A niveles de imagen hay dos tempos diversos. El primero, abarca a casi toda la obra, incluyendo el final y en mi entender peca de literalidad; el segundo, comprende el momento del circo y es un acierto visual pero es desorganizado teatralmente hablando. Cuando digo literalidad quiero decir que una vez más se ilustra la imaginación, pero no se le encarna. Los elementos que pueblan el escenario y el trabajo de los actores están a la par: no juegan los últimos ni hacen parte del juego los primeros. Los hombres narran pálidamente un juego cuando debieran traspasarlo y encontrarnos con la imagen de lo que está detrás del mismo. A su vez, los objetos debieran perfilarnos no su apariencia trivial, sino mostrarnos lo que está detrás del cartón pintado. Y es allí donde el juego y los objetos lúdicos debieran confundirse y confundirnos con sus significaciones inquietantes, con elementos de oniria, con emergencias emocionales escondidas pero evidentes y peligrosas detrás de lo inofensivo. En ese plano, el juego, la infancia y los objetos cobran una dimensión que descoloca los planos seguros del hombre maduro que los observa como espectador, al que se lo atraparía entonces por su inconsciente. Sin embargo, Hiriart queda en Ámbar en un espacio en que niega el juego directo (el que haría un niño) sobre todo a través del trabajo de los actores ya que los objetos serían pertinentes en su iconografía simplista, sin llegar —salvo en el circo y muy parcialmente en el burdel— a la profundidad de lo que él oculta para el adulto.

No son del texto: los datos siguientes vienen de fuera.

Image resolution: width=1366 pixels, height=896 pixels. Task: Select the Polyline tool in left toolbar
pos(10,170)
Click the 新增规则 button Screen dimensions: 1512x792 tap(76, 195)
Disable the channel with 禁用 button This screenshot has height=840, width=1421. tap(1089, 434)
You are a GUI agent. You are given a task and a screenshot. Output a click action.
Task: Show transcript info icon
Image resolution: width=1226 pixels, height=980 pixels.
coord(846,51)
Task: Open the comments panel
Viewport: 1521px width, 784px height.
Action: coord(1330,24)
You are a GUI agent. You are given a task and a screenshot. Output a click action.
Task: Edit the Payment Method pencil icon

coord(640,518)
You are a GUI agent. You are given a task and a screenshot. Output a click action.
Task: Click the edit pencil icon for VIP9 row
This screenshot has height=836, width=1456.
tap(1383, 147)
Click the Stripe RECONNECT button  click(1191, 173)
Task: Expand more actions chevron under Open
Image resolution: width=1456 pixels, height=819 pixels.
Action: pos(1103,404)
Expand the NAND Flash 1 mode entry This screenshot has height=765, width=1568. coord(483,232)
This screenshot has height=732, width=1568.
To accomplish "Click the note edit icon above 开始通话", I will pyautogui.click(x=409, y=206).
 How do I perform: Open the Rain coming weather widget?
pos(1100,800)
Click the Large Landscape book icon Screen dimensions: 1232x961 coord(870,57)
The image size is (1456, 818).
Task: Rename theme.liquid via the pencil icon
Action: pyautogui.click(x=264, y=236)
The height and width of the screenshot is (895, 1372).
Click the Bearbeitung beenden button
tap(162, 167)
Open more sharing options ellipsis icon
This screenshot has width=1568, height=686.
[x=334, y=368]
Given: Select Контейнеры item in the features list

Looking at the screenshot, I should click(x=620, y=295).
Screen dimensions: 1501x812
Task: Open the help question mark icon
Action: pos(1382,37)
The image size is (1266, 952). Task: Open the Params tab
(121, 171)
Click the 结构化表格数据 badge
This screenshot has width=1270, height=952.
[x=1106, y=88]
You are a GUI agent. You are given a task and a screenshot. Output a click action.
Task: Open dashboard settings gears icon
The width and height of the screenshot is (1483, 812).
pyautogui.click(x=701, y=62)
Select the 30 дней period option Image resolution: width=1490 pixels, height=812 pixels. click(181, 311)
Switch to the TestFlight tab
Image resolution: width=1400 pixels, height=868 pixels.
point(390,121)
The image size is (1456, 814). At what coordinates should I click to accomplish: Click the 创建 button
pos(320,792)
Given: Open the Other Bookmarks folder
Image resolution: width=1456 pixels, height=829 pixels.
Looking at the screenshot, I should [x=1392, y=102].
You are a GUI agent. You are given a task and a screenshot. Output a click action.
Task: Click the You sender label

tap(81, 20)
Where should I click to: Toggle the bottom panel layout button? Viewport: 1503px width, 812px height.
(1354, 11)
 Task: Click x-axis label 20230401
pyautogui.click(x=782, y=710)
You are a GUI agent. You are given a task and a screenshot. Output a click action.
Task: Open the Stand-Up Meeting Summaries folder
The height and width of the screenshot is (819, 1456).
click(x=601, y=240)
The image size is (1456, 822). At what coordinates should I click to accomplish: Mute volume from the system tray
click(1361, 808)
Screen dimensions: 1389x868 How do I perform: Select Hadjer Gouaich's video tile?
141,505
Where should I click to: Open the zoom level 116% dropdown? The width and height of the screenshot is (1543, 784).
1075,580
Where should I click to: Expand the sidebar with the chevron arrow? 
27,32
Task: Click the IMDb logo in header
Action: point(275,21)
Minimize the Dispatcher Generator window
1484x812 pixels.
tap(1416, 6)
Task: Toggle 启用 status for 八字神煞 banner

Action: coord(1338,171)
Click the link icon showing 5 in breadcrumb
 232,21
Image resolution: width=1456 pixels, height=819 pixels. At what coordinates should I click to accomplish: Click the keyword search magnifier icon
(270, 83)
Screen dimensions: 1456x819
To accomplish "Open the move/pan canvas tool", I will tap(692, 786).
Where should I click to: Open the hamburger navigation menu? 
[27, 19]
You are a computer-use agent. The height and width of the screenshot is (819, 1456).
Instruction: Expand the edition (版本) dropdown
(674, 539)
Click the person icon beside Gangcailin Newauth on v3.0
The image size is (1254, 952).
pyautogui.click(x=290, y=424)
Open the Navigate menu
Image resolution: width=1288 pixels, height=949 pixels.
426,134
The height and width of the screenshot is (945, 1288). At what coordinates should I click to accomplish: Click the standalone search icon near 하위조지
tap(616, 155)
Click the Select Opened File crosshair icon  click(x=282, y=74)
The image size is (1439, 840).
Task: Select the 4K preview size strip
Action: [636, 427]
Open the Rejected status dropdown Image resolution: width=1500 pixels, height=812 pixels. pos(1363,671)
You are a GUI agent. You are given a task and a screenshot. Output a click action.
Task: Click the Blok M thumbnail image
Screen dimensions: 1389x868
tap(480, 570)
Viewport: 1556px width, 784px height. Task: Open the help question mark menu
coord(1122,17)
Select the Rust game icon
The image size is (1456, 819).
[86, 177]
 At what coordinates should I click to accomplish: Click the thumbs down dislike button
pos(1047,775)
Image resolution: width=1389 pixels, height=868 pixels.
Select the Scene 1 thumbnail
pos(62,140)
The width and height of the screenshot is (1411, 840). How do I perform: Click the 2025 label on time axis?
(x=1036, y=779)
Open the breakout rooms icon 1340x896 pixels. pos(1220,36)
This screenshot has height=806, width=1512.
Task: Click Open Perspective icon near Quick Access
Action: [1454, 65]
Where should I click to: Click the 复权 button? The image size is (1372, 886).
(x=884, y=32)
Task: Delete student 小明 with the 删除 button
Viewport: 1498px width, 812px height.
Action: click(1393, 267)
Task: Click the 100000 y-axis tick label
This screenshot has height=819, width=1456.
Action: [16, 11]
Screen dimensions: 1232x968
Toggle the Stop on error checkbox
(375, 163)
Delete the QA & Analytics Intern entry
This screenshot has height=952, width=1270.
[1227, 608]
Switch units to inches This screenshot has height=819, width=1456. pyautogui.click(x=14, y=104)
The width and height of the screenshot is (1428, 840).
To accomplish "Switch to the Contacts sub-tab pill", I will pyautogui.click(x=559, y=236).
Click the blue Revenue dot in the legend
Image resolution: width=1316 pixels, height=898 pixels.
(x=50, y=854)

Así y paradójicamente, actores y utilería, nos distancian del sueño que se nos propone en el programa de mano, y posiblemente también de las mejores reservas del texto, dejándonos apenas momentos para que el peligroso tigre que adormila en nuestro interior despierte entre los espectadores de Ámbar, a los que nos queda la nostalgia del narrador por lo que pudo haberse logrado.
Barbra Erickson e Ignacio Retes en Ámbar, autor y director Hugo Hiriart, Foro Sor Juana Inés de la Cruz, Centro Cultural Universitario (Insurgentes Sur 3000), miércoles a viernes 20:30; sábados 19:00; domingos 18:00 horas. (Fotografía de Luis Fernando Moguel).